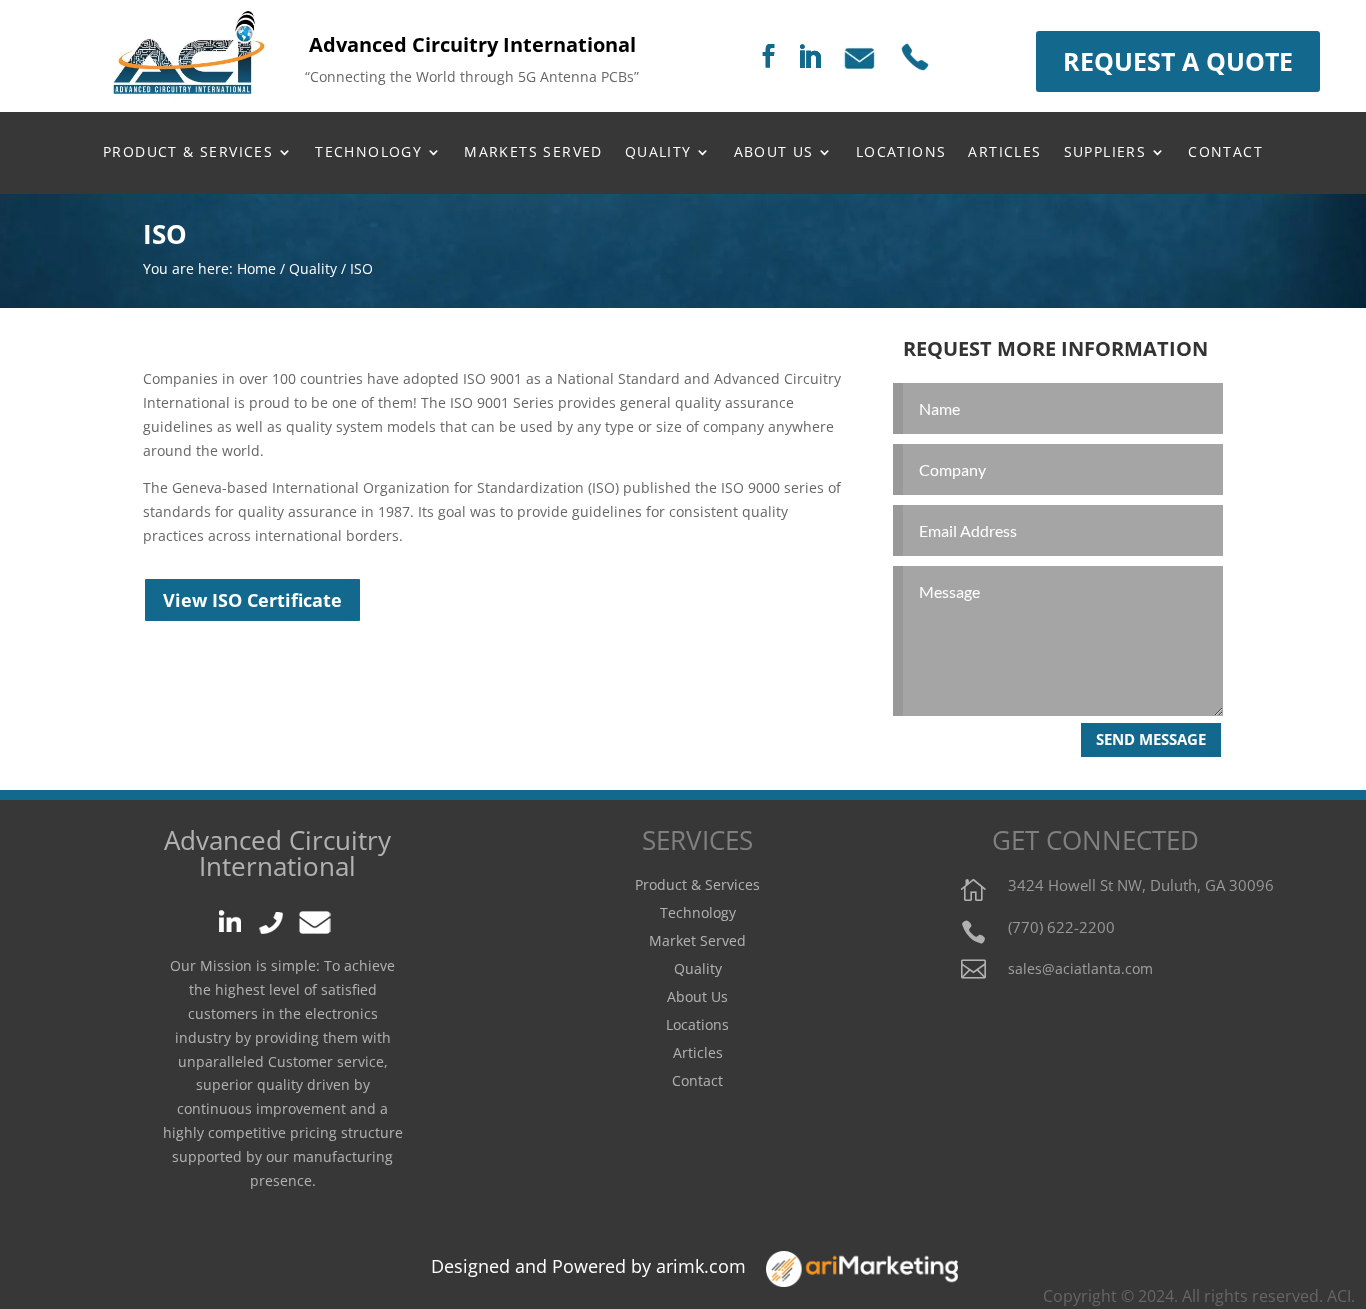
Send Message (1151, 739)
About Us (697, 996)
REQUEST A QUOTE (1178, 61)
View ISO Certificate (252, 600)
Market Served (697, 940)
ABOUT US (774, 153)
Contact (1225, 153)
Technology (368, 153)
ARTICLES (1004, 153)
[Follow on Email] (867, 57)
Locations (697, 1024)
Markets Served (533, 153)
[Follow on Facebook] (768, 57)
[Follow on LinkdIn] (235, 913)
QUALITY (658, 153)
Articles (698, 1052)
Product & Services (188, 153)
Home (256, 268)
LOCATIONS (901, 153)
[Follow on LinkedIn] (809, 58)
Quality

# [WHAT YOU SHOULD DO]
When you copy the entries, keep every word exactly as it stands and drop any pictures.

# [SOLUTION TO THIS TASK]
Send Message (1151, 739)
About Us (697, 996)
REQUEST A QUOTE (1178, 61)
View ISO Certificate (252, 600)
Market Served (697, 940)
ABOUT US (774, 153)
Contact (1225, 153)
Technology (368, 153)
ARTICLES (1004, 153)
[Follow on Email] (867, 57)
Locations (697, 1024)
Markets Served (533, 153)
[Follow on Facebook] (768, 57)
[Follow on LinkdIn] (235, 913)
QUALITY (658, 153)
Articles (698, 1052)
Product & Services (188, 153)
Home (256, 268)
LOCATIONS (901, 153)
[Follow on LinkedIn] (809, 58)
Quality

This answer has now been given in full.